On to Egypt! Not that I’d actually suggest deplaning in Cairo and doing the Egyptian, but their SPIRIT is in the right place. Susanna Hoff and the Bangles had us all walking like Egyptians back in 1986:
We’ll cross the Mediterranean to get to our next stop: Austria. Ultravox was a British New Wave band of the late 70’s and early 80s. I confess I’d never heard of them until today, but I’m totally feeling their song (and its theatrical video) “Vienna”. It was released in 1981 and was a UK #2 hit for four weeks. “Vienna” also won “Single of the Year” at the 1981 Brit Awards. It’s Ultravox’s biggest hit to date:
Our world tour continues with a stay in Russia. Sting’s 1985 album “The Dream of the Blue Turtles” featured “Russians”, a song that described the Cold War angst we were all feeling. The lyrics might seem a little maudlin now, but the fear of nuclear war was a terrible keep-you-up-at-night reality for those of us who grew up in the eighties:
But let’s not be all down on Moscow! Of COURSE the Russians love their children too! Here’s a nice bouncy song from Genghis Khan that will leave you feeling a little happier about our friends to the east. (Although, oddly, I can’t get my mind off of Borat now...) This song was released in Australia in 1980 in celebration of the Moscow Olympics:
Time for another plane ride south: Men at Work’s “Land Down Under” (from their 1981 album “Business as Usual) made us long to visit the land of dingos, kangaroos, and wallabies. Australia in general was way cool in the eighties. Remember Crocodile Dundee? The lilting flute music, mysterious Australian slang, and silly acting created a perfect storm of Aussie-awesomeness in this video. We puzzled over vegemite sandwiches (what WERE they?) and wanted to glow like the women of Australia:
And back up to Thailand we go for “One Night in Bangkok”. In 1984, the slick urban tones of Murray Head’s pop hit had us singing about the exotic, ancient city on the other side of the world. I love his genteel rap - SOOOO cool:
We’ll complete the Asian leg of our journey in China. David Bowie’s “China Girl” was first recorded in 1977, but didn’t really achieve popularity until its rerecording and rerelease in 1983. Dreamy, polished Bowie (the ultimate metrosexual) croons in this video:
Let’s stop over at a few idyllic beaches on the way home! The Beach Boys, already classic rockers by the eighties, released “Kokomo” in 1988. The lovable vacation song was featured in the movie “Cocktail” starring Tom Cruise. It was a HUGE hit. We loved to rattle off the names of exotic locales and dream away. “Aruba, Jamaica, OOOOH I wanna take ya...”

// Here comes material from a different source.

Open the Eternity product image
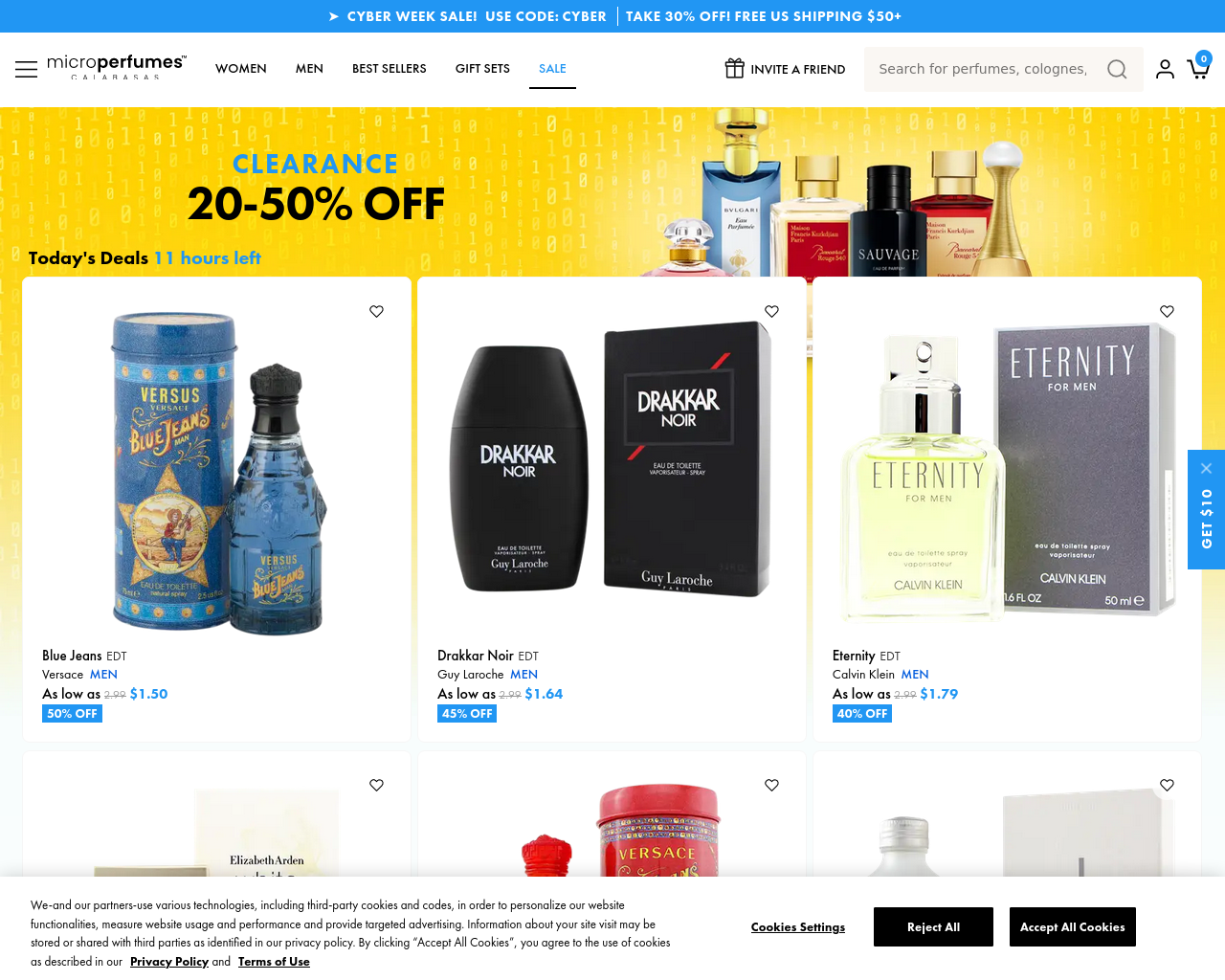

Well, that completes our trip around the world, but don’t be all bummed out. The United States is a totally cool place to live, too. Super-highways! Vegas dancers! All night radio! Just ask James Brown, the Godfather of Soul. His 1985 song “Living in America” (featured in the movie “Rocky IV”) is a lusty ode to our great nation: “You might not be looking for the promised land, but you might find it anyway.” Ow! Rock my soul!